GIVEN PROBLEM 1: Format the part of the entries that opens with the line containing "Click the Power" and closes with the line containing "Action: pos(341,401)" as a numbered list, with blank lines left out.

SOURCE DOCUMENT:
━━━━━━━━
From: Mel Gorman <mgorman@suse.de>
To: Sebastian Andrzej Siewior <bigeasy@linutronix.de>
Cc: Will Deacon <will@kernel.org>, Jan Kara <jack@suse.cz>,
Waiman Long <longman@redhat.com>,
LKML <linux-kernel@vger.kernel.org>,
Thomas Gleixner <tglx@linutronix.de>,
Steven Rostedt <rostedt@goodmis.org>,
Peter Zijlstra <peterz@infradead.org>,
Ingo Molnar <mingo@redhat.com>,
Catalin Marinas <catalin.marinas@arm.com>
Subject: Re: Crash with PREEMPT_RT on aarch64 machine
Date: Wed, 30 Nov 2022 20:22:04 +0000 [thread overview]
Message-ID: <20221130202204.usku3rl6wowiugju@suse.de> (raw)
In-Reply-To: <Y4Tapja2qq8HiHBZ@linutronix.de>
On Mon, Nov 28, 2022 at 04:58:30PM +0100, Sebastian Andrzej Siewior wrote:
> How about this?
>
> - The fast path is easy???
>
> - The slow path first sets the WAITER bits (mark_rt_mutex_waiters()) so
> I made that one _acquire so that it is visible by the unlocker forcing
> everyone into slow path.
━━━━━━━━
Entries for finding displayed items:
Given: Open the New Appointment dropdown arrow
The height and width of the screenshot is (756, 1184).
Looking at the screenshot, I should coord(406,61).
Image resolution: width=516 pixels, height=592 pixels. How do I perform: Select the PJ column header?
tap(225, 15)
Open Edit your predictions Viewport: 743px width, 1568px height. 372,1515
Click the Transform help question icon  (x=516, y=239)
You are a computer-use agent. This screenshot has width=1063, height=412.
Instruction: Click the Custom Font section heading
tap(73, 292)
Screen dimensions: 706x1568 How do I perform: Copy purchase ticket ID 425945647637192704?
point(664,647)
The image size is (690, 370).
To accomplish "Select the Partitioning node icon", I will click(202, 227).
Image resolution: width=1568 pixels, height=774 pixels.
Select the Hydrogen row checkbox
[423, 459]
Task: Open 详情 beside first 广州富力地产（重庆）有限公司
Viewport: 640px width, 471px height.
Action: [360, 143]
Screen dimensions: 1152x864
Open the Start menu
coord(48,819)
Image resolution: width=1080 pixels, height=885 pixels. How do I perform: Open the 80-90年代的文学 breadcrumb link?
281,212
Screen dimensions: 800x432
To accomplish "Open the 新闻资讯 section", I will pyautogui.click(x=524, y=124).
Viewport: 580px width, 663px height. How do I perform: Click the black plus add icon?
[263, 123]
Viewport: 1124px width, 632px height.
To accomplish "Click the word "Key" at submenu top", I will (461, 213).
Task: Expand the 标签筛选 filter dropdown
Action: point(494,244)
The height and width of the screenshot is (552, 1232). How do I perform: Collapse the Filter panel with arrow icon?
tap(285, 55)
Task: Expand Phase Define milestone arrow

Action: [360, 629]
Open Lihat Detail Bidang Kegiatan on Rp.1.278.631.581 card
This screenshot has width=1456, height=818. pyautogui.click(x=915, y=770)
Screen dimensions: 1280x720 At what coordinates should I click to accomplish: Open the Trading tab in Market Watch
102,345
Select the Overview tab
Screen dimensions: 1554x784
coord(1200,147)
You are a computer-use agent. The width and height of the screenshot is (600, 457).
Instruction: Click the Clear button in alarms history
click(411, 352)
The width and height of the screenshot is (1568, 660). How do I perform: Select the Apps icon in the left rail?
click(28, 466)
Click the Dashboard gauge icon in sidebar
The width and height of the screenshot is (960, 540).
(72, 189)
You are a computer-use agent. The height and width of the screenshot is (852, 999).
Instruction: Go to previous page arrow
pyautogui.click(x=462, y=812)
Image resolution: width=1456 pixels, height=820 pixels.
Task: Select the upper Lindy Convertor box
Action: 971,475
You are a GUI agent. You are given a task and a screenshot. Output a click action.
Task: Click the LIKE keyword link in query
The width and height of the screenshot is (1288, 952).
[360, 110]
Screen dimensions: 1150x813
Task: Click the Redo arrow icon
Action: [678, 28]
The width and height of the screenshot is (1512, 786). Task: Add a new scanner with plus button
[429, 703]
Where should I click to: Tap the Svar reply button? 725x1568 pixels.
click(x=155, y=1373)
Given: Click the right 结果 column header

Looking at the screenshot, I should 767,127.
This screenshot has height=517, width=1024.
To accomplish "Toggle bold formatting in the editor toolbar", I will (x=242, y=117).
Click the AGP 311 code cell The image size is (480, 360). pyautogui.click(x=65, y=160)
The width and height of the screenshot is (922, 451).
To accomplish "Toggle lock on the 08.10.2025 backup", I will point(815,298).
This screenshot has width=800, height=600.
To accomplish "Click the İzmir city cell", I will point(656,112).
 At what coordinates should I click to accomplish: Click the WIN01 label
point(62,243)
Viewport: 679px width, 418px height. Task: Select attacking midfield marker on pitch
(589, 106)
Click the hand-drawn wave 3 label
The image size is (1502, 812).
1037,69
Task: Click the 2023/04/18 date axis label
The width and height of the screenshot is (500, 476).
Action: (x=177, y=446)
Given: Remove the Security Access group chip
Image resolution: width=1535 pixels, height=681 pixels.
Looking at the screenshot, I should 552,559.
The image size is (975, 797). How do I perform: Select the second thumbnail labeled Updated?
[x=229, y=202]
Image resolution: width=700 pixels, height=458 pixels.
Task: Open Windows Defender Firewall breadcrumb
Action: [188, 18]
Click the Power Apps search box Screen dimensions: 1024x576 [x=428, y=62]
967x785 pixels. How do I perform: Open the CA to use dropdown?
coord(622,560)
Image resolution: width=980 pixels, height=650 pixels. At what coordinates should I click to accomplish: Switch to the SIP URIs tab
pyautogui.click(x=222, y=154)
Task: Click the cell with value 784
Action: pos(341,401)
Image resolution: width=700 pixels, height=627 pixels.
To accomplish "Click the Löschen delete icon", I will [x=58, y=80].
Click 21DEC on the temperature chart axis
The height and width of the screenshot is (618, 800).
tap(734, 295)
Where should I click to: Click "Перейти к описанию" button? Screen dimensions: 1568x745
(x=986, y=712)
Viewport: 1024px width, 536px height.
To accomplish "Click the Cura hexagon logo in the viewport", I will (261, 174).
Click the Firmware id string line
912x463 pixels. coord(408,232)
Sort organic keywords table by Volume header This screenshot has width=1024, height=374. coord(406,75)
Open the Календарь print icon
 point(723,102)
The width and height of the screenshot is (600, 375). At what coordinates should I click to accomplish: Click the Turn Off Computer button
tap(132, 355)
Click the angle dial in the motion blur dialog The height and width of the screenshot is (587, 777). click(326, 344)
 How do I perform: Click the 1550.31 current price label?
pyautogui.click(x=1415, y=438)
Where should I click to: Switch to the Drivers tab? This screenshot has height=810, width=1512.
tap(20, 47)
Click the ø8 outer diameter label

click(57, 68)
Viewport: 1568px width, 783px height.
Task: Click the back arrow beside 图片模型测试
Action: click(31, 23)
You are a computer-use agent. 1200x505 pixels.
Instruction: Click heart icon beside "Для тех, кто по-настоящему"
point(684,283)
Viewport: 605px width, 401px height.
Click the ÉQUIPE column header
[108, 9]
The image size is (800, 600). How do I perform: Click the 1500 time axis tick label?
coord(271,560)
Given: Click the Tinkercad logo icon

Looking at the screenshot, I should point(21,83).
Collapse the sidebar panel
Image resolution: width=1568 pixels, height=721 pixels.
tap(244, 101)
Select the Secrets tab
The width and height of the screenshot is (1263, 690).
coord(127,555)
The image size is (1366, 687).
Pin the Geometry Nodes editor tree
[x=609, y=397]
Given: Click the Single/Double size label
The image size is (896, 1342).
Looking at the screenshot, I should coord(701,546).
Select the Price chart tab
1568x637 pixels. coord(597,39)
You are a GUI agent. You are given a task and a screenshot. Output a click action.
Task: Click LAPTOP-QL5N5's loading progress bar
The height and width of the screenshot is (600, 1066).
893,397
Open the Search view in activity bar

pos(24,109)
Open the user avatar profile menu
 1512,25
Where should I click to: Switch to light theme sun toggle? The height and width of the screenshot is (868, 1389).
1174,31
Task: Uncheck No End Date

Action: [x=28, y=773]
━━━━━━━━
GIVEN PROBLEM 2: From the mailing-list reply, extract the part that opens with the words "In-Reply-To: <Y4Tapja2qq8HiHBZ@linutronix.de>" and closes with "into slow path.", copied word for word.

TASK OUTPUT 1:
1. Click the Power Apps search box Screen dimensions: 1024x576 [x=428, y=62]
2. 967x785 pixels. How do I perform: Open the CA to use dropdown?
3. coord(622,560)
4. Image resolution: width=980 pixels, height=650 pixels. At what coordinates should I click to accomplish: Switch to the SIP URIs tab
5. pyautogui.click(x=222, y=154)
6. Task: Click the cell with value 784
7. Action: pos(341,401)

TASK OUTPUT 2:
In-Reply-To: <Y4Tapja2qq8HiHBZ@linutronix.de>
On Mon, Nov 28, 2022 at 04:58:30PM +0100, Sebastian Andrzej Siewior wrote:
> How about this?
>
> - The fast path is easy???
>
> - The slow path first sets the WAITER bits (mark_rt_mutex_waiters()) so
> I made that one _acquire so that it is visible by the unlocker forcing
> everyone into slow path.